*GIVEN TEXT*:
——————————
Slashdot Mirror


Have You Really Read Your ISP's TOS?

NewtonsLaw writes "XTRA, New Zealand's largest ISP is in the process of losing customers in droves after it announced its new Terms of Service which seek to claim rights over customers intellectual property (see the Slashdot discussion). Now, if that wasn't enough, Aardvark Daily reports that the ISP is also banning its users from saying bad things (anything 'detrimental to our reputation or to our brand') about it. I wonder how many slashdotters have actually read their own ISPs' terms of service in detail? Is this type of IP-grab and clampdown on free speech is unique to Xtra or is it slowly pervading the whole industry, right across the globe?" Read on for Xtra's amendments to the original IP-grab terms, though.

Reader THX1138 points out that "After the very recent story on Xtra (New Zealand's version of AOL) they changed the IP section to include 'Xtra does not claim ownership of any content or material you provide or make available through the Services. However...' at the start and 'in each case for the limited purposes for which you provided or made the Customer Materials available or to enable us and our suppliers to provide the Services.' at the end."

5 of 394 comments (clear)

  1. giving up common carrier status by PD · · Score: 5, Interesting

    If they give up common carrier status and start controlling and owning everything on their network, does this mean that if terrorist sites or kiddie porn appear on their network, their CEO and board of directors will be habeas corpused off to Cuba? Or whatever the equivalent thing that New Zealand does to people they don't like.

  2. In Breach by mvdw · · Score: 5, Interesting

    Before today, I'd only given the TOS a cursory glance, and I found that I am regularly in breach of a couple of the terms:

    1. "You must not maintain or permit multiple concurrent connections to the Internet Access." - I connect through a smoothwall firewall, which is connected to several computers, quite often two of these are in use concurrently;
    2. "never recording Your password on Your computer, and safely storing Your password"; - The password is stored on the smoothwall (encrypted, but still), so that anyone that knows the smoothwall password can access the internet... contrary to TOS above, it seems ;-)
——————————
*DATA EXTRACT*:
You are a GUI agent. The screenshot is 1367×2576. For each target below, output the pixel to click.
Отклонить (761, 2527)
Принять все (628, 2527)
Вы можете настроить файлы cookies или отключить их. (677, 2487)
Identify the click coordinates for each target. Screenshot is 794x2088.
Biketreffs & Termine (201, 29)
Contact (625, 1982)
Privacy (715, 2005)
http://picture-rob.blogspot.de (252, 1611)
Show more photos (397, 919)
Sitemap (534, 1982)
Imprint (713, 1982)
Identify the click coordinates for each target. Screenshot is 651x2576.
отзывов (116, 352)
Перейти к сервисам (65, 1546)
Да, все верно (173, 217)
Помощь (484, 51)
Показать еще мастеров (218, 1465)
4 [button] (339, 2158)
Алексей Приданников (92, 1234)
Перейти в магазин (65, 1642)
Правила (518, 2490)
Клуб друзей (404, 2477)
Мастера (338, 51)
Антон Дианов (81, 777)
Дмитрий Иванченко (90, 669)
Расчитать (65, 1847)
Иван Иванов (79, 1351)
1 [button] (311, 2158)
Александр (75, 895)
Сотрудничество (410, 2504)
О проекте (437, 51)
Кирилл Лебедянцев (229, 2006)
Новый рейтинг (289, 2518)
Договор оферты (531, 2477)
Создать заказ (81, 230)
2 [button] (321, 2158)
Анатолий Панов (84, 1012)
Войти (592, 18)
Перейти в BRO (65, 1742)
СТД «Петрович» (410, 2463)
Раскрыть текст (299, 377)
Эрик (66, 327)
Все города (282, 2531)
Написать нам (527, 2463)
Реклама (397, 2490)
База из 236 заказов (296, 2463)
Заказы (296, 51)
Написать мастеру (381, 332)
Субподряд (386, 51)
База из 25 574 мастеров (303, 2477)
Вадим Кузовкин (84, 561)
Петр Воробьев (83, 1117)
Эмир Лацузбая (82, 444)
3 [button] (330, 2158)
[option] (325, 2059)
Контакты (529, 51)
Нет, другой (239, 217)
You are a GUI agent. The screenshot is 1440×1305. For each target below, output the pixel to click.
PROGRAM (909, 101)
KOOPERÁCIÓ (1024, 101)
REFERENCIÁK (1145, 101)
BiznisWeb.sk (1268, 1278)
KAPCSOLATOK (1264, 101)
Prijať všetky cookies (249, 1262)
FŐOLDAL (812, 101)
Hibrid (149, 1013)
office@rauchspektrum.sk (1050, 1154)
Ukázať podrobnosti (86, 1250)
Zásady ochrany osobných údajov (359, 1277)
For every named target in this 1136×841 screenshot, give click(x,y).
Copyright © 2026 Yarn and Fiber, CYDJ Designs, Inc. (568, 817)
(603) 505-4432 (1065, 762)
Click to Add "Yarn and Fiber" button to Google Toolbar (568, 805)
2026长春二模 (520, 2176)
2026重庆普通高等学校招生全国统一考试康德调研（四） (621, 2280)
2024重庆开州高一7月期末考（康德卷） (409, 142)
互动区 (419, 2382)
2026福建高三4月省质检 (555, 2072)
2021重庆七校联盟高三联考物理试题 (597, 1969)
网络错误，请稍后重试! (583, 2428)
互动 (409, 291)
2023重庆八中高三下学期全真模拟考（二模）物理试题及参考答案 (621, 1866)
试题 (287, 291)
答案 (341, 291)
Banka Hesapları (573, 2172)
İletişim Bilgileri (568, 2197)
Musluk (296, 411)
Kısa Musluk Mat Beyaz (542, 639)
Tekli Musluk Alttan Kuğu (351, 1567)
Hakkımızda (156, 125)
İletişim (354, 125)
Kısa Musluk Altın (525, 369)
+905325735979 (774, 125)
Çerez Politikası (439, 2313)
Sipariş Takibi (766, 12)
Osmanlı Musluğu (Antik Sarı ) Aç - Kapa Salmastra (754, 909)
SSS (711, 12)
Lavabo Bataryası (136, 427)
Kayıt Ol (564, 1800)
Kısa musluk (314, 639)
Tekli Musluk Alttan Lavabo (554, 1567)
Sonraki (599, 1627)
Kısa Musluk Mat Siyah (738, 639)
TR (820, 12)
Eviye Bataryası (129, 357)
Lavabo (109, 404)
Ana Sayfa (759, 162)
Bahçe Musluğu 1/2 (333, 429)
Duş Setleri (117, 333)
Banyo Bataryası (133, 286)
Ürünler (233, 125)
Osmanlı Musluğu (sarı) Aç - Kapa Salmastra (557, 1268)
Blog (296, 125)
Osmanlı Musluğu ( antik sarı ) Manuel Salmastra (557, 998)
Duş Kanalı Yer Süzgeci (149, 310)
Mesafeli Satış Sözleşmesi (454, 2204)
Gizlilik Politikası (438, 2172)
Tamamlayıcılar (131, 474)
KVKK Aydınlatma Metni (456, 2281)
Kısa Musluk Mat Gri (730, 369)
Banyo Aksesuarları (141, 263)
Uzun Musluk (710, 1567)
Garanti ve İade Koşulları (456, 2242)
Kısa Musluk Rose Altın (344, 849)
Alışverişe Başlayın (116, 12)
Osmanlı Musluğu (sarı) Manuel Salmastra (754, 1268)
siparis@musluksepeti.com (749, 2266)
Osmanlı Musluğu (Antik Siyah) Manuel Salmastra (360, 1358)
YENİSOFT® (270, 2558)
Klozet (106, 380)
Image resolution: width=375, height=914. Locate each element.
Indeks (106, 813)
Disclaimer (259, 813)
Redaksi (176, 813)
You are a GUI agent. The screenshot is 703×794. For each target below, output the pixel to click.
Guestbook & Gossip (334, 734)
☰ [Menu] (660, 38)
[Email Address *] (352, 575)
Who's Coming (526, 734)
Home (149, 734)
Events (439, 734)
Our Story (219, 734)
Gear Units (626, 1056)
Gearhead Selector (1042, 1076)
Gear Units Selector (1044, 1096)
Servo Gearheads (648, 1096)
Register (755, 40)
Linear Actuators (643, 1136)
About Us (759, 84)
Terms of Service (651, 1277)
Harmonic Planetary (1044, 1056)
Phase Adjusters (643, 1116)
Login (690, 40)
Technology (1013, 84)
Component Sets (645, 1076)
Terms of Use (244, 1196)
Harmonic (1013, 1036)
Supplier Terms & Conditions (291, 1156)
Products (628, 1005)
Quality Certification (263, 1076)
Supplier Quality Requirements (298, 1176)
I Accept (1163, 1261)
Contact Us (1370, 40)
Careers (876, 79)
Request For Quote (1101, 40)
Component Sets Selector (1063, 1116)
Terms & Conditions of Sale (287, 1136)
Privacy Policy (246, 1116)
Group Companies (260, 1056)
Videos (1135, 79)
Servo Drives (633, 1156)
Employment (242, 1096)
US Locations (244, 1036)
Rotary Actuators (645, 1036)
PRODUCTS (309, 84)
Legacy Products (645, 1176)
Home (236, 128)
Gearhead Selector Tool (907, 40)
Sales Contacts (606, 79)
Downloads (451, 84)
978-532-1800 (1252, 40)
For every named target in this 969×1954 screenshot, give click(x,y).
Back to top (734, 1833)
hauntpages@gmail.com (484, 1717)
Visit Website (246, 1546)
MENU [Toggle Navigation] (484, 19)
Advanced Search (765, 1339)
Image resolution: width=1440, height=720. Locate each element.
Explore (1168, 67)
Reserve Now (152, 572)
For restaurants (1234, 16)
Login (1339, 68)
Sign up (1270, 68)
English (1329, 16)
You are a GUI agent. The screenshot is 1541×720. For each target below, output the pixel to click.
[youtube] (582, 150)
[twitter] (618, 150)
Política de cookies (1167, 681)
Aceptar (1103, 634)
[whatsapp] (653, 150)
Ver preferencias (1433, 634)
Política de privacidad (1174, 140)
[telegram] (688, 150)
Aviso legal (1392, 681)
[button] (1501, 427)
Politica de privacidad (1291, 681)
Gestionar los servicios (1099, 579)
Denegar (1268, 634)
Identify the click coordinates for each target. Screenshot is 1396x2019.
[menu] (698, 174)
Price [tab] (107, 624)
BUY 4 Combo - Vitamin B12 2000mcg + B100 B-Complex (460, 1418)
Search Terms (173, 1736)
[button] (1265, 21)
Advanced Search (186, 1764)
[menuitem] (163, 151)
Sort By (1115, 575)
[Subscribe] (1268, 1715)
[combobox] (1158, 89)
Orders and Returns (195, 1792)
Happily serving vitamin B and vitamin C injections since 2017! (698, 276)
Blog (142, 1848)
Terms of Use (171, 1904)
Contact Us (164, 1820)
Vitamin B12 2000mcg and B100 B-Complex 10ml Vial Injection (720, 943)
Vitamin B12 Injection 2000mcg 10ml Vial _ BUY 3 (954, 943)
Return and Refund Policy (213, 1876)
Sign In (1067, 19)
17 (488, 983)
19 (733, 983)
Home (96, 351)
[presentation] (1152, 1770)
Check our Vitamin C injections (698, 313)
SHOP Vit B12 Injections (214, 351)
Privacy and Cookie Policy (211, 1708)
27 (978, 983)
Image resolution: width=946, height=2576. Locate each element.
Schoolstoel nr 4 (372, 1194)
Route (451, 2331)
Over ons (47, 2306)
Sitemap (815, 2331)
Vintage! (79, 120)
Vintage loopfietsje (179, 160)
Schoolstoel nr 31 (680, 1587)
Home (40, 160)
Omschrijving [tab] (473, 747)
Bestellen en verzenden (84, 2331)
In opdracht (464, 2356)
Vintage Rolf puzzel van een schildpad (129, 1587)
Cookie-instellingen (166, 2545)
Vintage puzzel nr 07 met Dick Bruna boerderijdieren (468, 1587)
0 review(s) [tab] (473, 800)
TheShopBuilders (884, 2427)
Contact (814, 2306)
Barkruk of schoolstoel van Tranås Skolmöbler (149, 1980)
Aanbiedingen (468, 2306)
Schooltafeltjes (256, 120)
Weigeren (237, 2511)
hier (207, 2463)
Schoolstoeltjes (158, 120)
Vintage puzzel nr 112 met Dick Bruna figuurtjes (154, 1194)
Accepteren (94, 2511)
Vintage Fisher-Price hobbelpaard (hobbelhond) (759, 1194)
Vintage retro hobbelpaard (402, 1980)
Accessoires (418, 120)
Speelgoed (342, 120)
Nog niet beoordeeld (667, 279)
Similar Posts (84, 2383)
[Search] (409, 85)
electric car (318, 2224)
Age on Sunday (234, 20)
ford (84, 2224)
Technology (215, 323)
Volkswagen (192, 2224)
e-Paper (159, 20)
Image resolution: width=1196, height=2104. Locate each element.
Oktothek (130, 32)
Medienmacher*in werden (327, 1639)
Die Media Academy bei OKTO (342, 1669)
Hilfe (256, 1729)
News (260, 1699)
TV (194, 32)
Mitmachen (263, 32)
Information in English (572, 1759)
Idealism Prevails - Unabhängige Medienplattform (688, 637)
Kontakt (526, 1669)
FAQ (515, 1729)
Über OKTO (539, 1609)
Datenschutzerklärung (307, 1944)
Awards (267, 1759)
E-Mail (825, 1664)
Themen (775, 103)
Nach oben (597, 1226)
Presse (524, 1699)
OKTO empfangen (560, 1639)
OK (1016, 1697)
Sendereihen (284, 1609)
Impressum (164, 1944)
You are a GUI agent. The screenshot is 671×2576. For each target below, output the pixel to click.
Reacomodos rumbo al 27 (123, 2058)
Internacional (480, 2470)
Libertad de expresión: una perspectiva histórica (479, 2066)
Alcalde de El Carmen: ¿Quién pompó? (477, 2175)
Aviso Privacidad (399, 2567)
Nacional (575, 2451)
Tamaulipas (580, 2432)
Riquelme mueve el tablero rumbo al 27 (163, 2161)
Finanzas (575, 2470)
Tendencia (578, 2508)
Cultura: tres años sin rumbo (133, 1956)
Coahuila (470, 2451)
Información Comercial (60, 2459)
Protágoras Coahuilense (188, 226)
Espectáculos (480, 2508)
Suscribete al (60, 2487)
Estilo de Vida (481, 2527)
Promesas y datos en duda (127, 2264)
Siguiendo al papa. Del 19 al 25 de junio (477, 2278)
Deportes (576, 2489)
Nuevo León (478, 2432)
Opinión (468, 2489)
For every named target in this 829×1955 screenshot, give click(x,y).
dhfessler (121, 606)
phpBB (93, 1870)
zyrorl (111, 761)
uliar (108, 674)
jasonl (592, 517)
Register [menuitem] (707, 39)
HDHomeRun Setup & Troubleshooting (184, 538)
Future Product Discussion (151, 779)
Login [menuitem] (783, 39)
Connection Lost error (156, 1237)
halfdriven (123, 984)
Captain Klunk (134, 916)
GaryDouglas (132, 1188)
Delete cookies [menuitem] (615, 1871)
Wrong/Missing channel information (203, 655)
——————————
*YOUR INSTRUCTIONS*: In the Slashdot page on ISP terms of service, why does the commenter mvdw say they break the rule about never recording a password on the computer?

*ANSWER FOR THIS EXERCISE*: The password is stored on the commenter's smoothwall firewall. It is encrypted, but anyone who knows the smoothwall password can still use it to access the internet.